We’d flown into a Mexican coastal resort without hotel reservations. On the wretched stretch of road between airport and town, we chatted up our cab driver — gushing over family photos pasted across his dashboard — then sought advice as to where we might find shelter.
“Busy. Nearly full,” he answered, but soon had an idea: a charming villa, attached hotels, atop the hill. Sounds good, we said.
“They’ll try to tell you there are no rooms available,” our driver predicted. “Don’t believe it. There is always one.”
“Cierto? Como puede ser eso?” For sure?

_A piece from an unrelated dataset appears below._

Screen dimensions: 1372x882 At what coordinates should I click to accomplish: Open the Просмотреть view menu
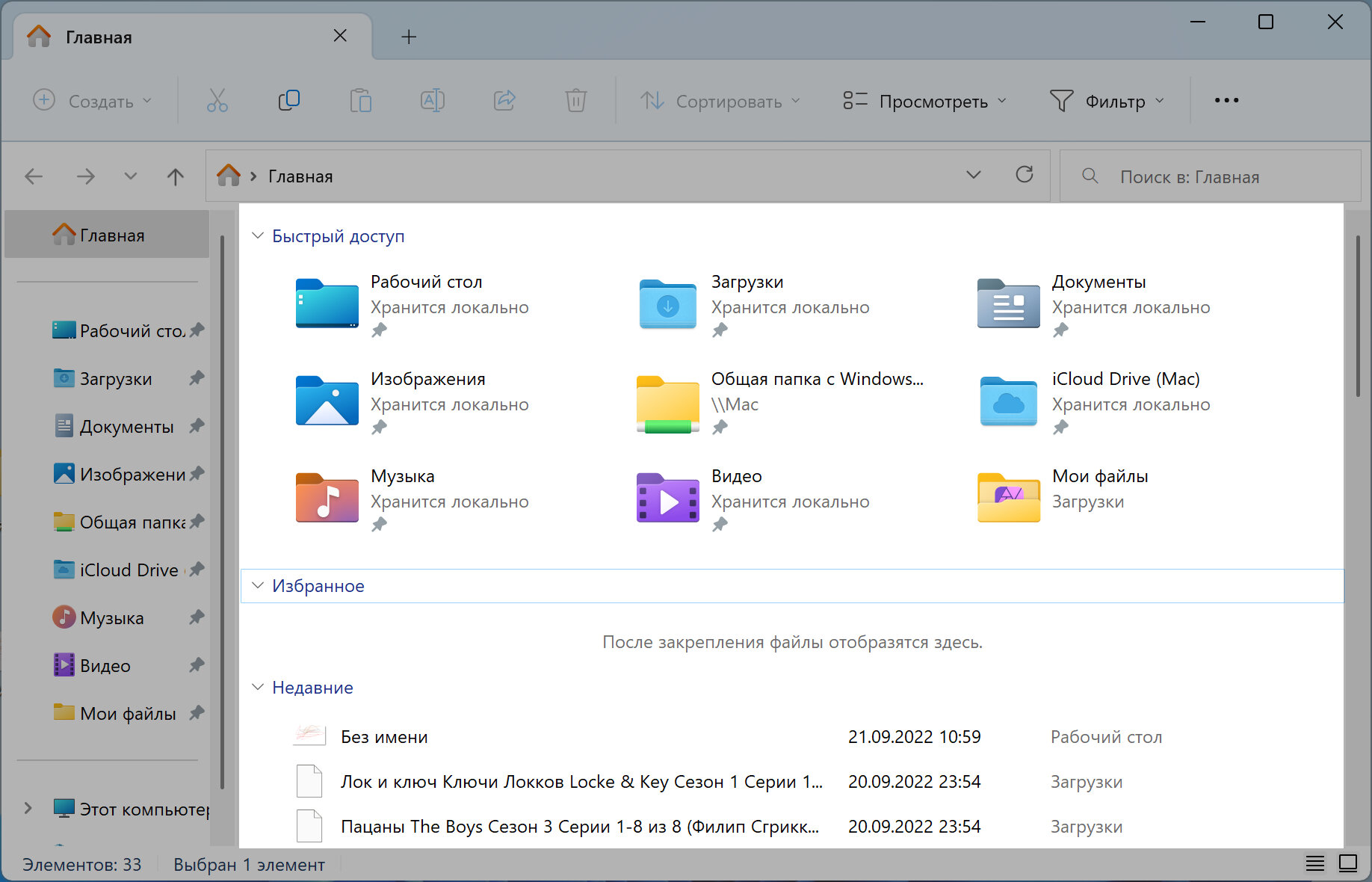point(924,101)
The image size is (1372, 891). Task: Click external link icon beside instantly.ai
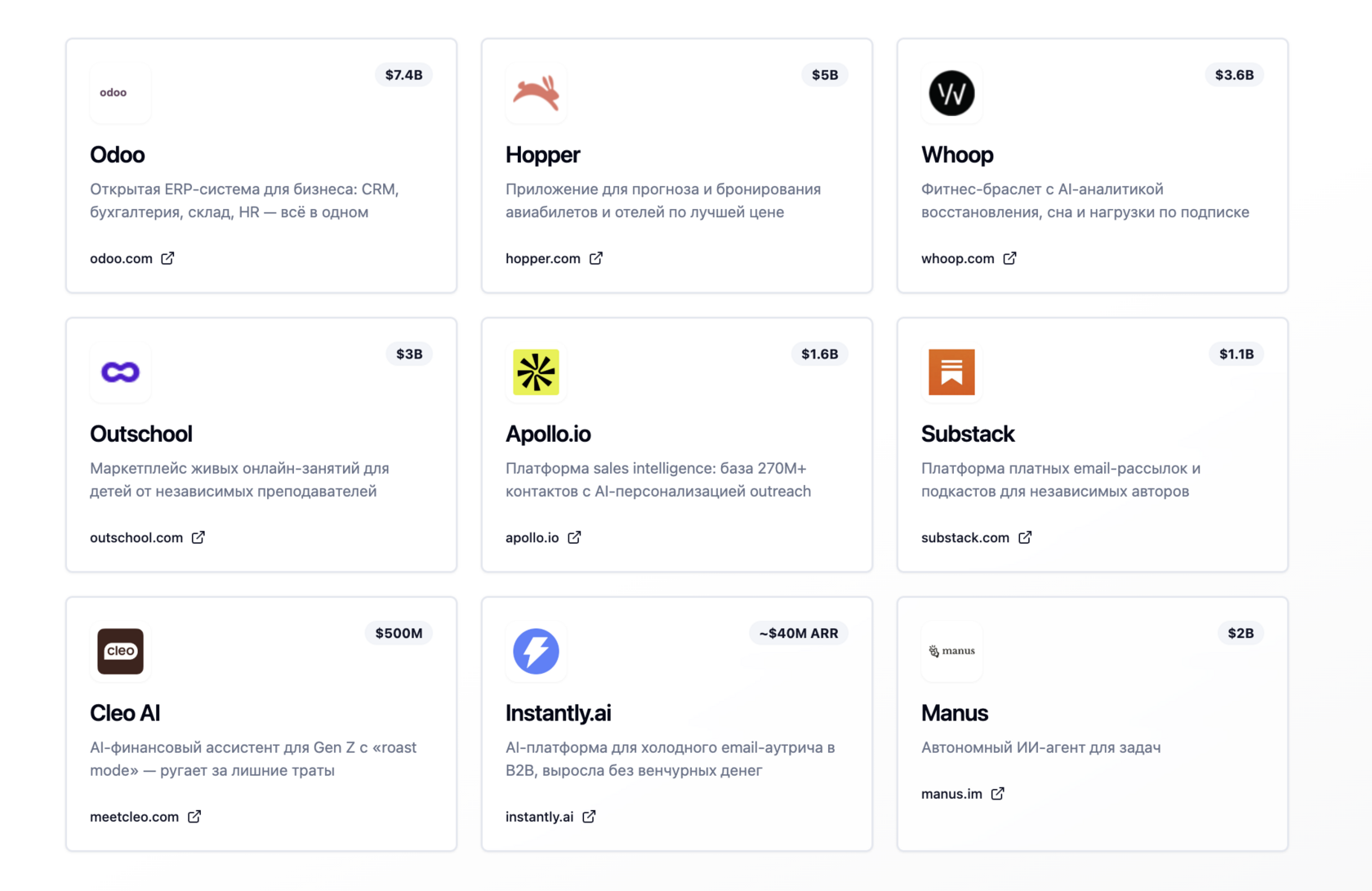589,817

How can that be?
“You might not want to stay there,” he cautioned. “It’s bigger than a cuarto, more like a… suite, definitely expensive.” His estimate was barely twice that charged for a Motel 6 cell North of the border. “Tambien, there is history behind it, but if you aren’t uncomfortable with things like that, mention Cuarto Cero-Cero.”
Room Double Zero? Wouldn’t Bond stack chips on that felt square at the roulette table, pocket his winnings, then retire to such a suite? The driver hinted vaguely at further unspoken, crypto-numerological voodoo. We tipped him extravagantly and made confident noises, stepping through the hotel entryway — an elegantly rustic, chipped-stone arch.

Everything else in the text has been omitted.